Amaç: Kolorektal kanserde görülebilen ekstramural venöz invazyon kötü prognozun bağımsız bir belirleyicisi iken venöz, lenfatik ve perinöral invazyonun intramural bileşeninin önemi belirsizdir. Çalışmamızda invazyon paternlerinin prognostik etkisini ve çeşitli klinikopatolojik değişkenlerle ilişkisini araştırmayı amaçladık.
Gereç-Yöntem: Aralık 2014 – Aralık 2020 tarihleri arasında kolon kanseri nedeniyle ameliyat edilen hastalar retrospektif olarak incelendi ve evre II-III hastalığı olanlar çalışmaya dahil edildi. Invazyon durumu; vasküler invazyon (VI), lenfatik invazyon (LI) ve perinöral invazyon (PNI) için `invazyon olmayan`, `sadece intramural invazyon olan`, `sadece ekstramural invazyon olan` veya `her ikisi de mevcut` olacak şekilde dört kategoriye ayrıldı. 5 yıllık hastalıksız (DFS) ve genel sağkalım (OS) primer sonlanım noktasıydı.
Bulgular: 626 hasta dahil edildi (Tablo 1). DFS ve OS açısından değerlendirildiğinde `sadece intramural` venöz (DFS, 87,2 vs %88,4 p=0,84; OS, 88,3 vs %90,7 p=0,90), lenfatik (DFS, 89,5 vs %85,1, p=0,13; OS, 89,5`e vs %89,4, p=0,9) ve perinöral invazyon (DFS, 89,1 vs %80,9, p=0,26; OS, 90,6 vs %84,8, p=0,12), ile `invazyon olmayan` gruplar arasında anlamlı fark saptanmadı (Tablo 2). Bu parametrelerin her biri için hem intramural hem de ekstramural invazyon varlığı kısa sağkalım ile ilişkiliydi. Yalnız ekstramural VI ve PNI varlığı DFS üzerinde olumsuz etkiye sahipti. Tümör lokasyonu ile LI arasında ilişki saptanmazken, sağ kolon yerleşimli ve dMMR olan tümörlerde daha az VI ve PNI olduğu görüldü (sırasıyla, 24,7 vs %33,9 p=0,007; 34,5 vs %41,5 p=0,034 ve 13,5 vs %33,5 p<0,001; 25 vs %41,4 p=0,004). Yüksek gradlı tümörlerle karşılaştırıldığında düşük gradlı tümörlerde daha az LI ve PNI mevcuttu (LI için 53,2 vs %71,3 p=0,004, PNI için 37,1 vs %48,3 p=0,031) ancak iki grup arasında VI oranları açısından anlamlı bir fark saptanmadı (Tablo 3).
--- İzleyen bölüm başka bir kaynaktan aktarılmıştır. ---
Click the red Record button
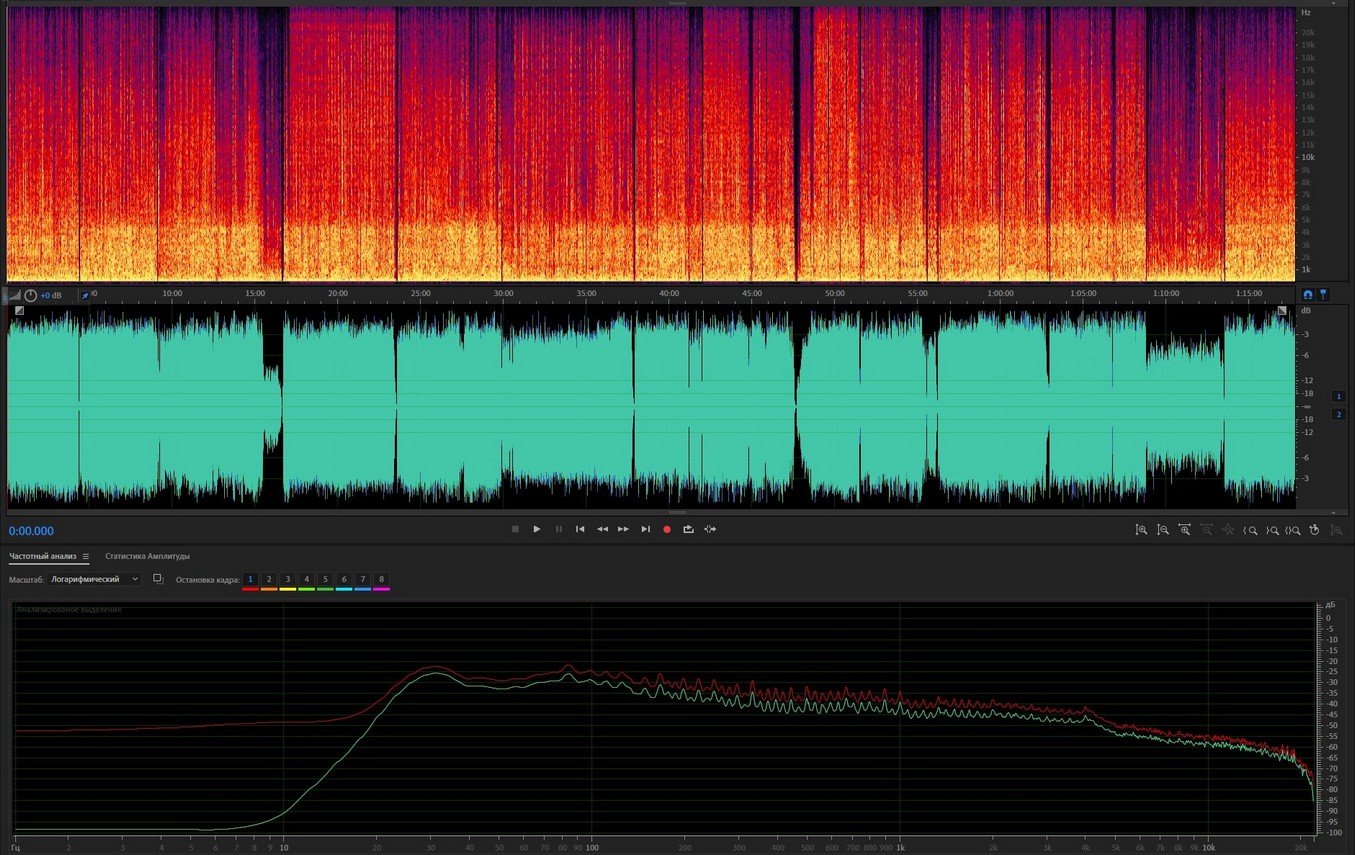The height and width of the screenshot is (855, 1355). (667, 529)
Sonuç: Çalışmamız, intramural invazyon varlığı tek başına sistemik nüks için yüksek risk faktörü olarak kabul edilemeyeceğinden, lenfatik, venöz ve perinöral invazyonların intra- ve ekstramural bileşenlerinin ayrı ayrı rapor edilmesinin önemini vurgulamaktadır.